[CONSIGNE 1]
Indiquez si chacune des affirmations (a), (b) et (c) concorde avec l'extrait sur le lyrisme de Ponge. Répondez par oui ou par non, en citant mot pour mot les termes de l'extrait qui tranchent la question.
(a) L'étude provient d'un cours donné à l'Université du temps libre de Rennes.
(b) Le Parti pris des choses a paru en 1971.
(c) D'après l'extrait, parler de lyrisme à propos de Ponge va de soi.
[CONSIGNE 2] Poursuivez l'extrait sur le lyrisme de Ponge à partir de sa dernière phrase.

[EXTRAIT DU DOCUMENT]
Mis en ligne le 27 novembre 2023.

© : Pierre Campion.

Cette étude est issue d'un cours donné le 22 novembre 2023 à l'Université du temps libre (UTL) de Rennes.

Ponge Francis Ponge, La Fabrique du pré, Skira, coll. Les sentiers de la création,1971.


Le lyrisme de Ponge

Parler de lyrisme à propos de Ponge, c'est évidemment soutenir un paradoxe. Entre les principes de cet écrivain — son objectivité et son exactitude dans la description, les objets de ces descriptions, la rigueur de son style et son espèce de froideur — et la définition de la poésie lyrique comme engagement fervent dans un objet d'amour ou de répulsion, il y a au moins une grande distance.

Quelques lectures

À travers quelques textes, rappelons ces principes, posés de manière empirique puis développés de manière théorique, même avant la publication du Parti pris des choses (1942) et bien après.

[DONNÉES FOURNIES]
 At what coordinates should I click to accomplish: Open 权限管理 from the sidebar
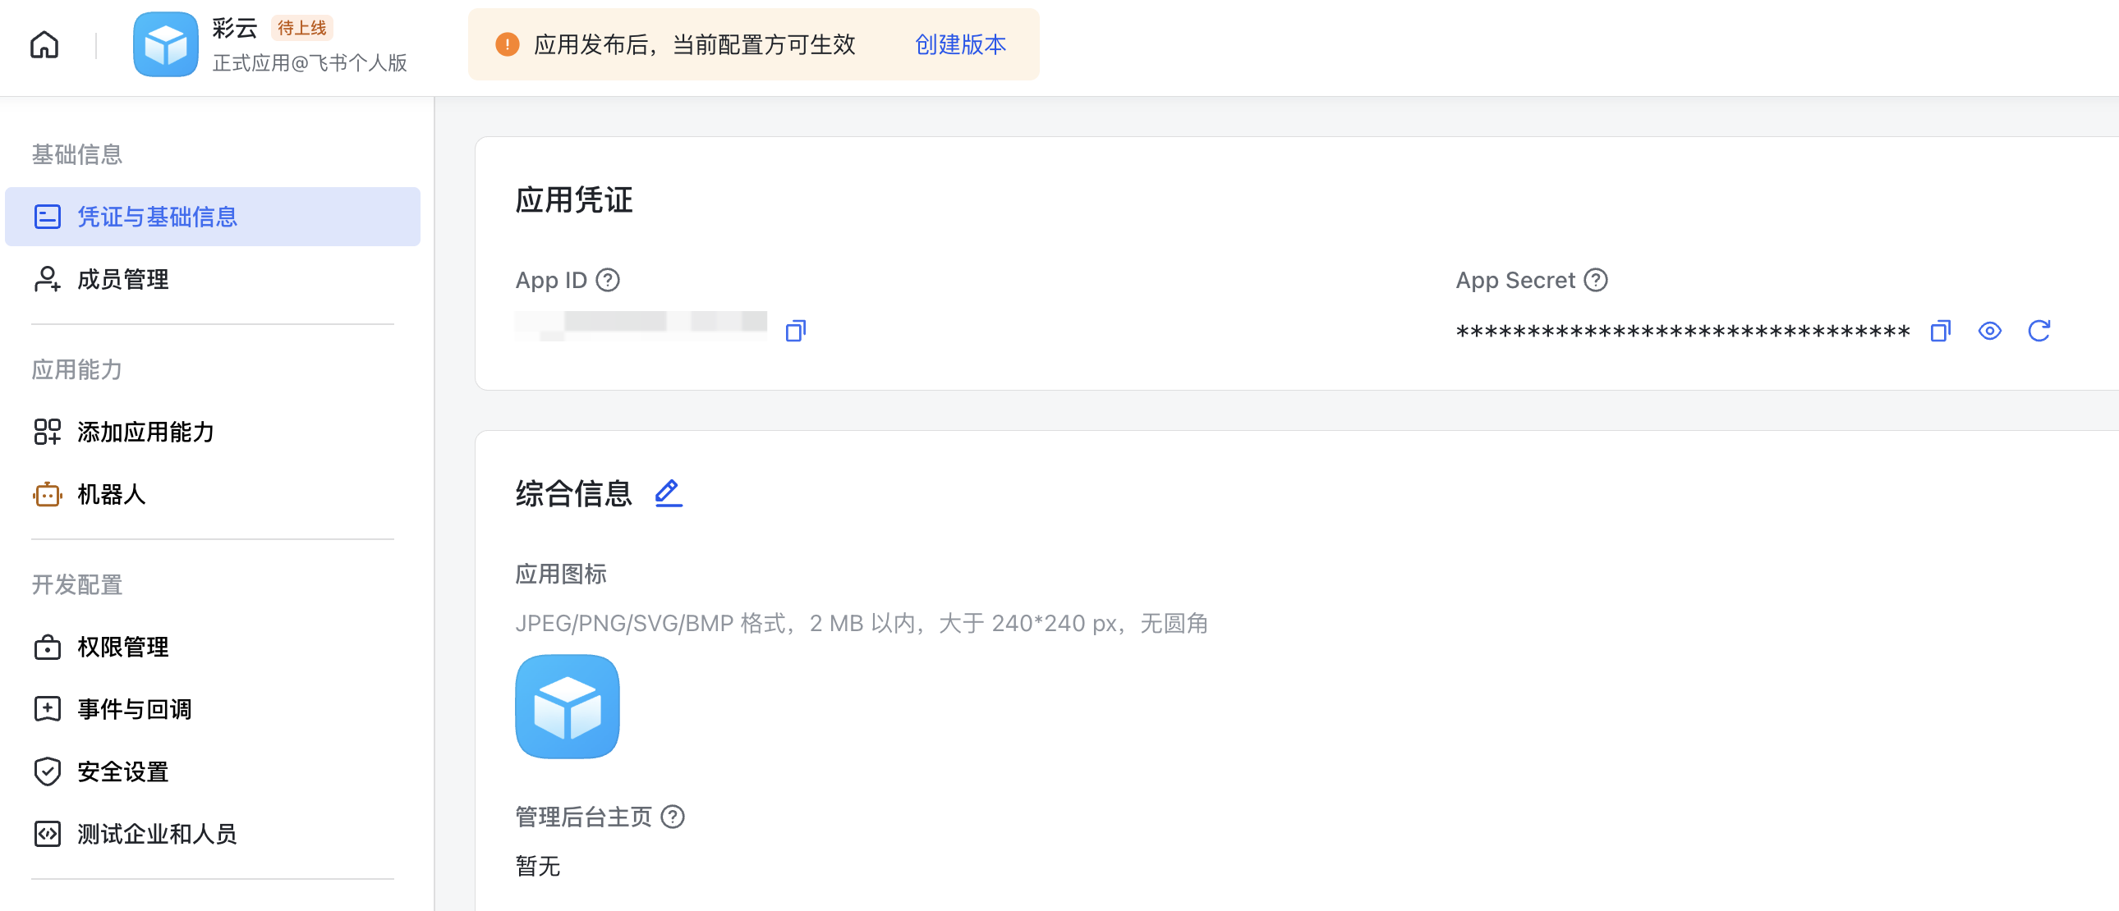pyautogui.click(x=122, y=647)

[RÉPONSE ATTENDUE 1]
(a) Oui : « Cette étude est issue d'un cours donné le 22 novembre 2023 à l'Université du temps libre (UTL) de Rennes. »
(b) Non : « avant la publication du Parti pris des choses (1942) »
(c) Non : « c'est évidemment soutenir un paradoxe »

[RÉPONSE ATTENDUE 2]
Dans Les Mûres par exemple, première publication en revue en 1935, il y a le travail et le devoir d'exactitude, le choix de la prose et de la langue communes, la loi d'un développement interne du texte lequel joue sur le nom des mûres pour conduire un mouvement bref et bouclé vers la constatation fière et triomphale que ce poème « est fait ». En effet, de même que les mûres le faisaient de leur nom, le poème remplit sa fonction et sa notion même, philosophique, qui est d'exprimer chaque chose, dans la dimension d'un bref écrit, clos par l'affirmation heureuse de son achèvement : « […] comme aussi ce poème est fait ». C'est comme si, à l'instar des peintres et graveurs, Francis Ponge apposait lui aussi sa signature, ici virtuelle, au bas de ce poème : FP fecit, Francis Ponge a fait ce poème. Un Ponge à 36 ans non encore reconnu. Le temps lui dure.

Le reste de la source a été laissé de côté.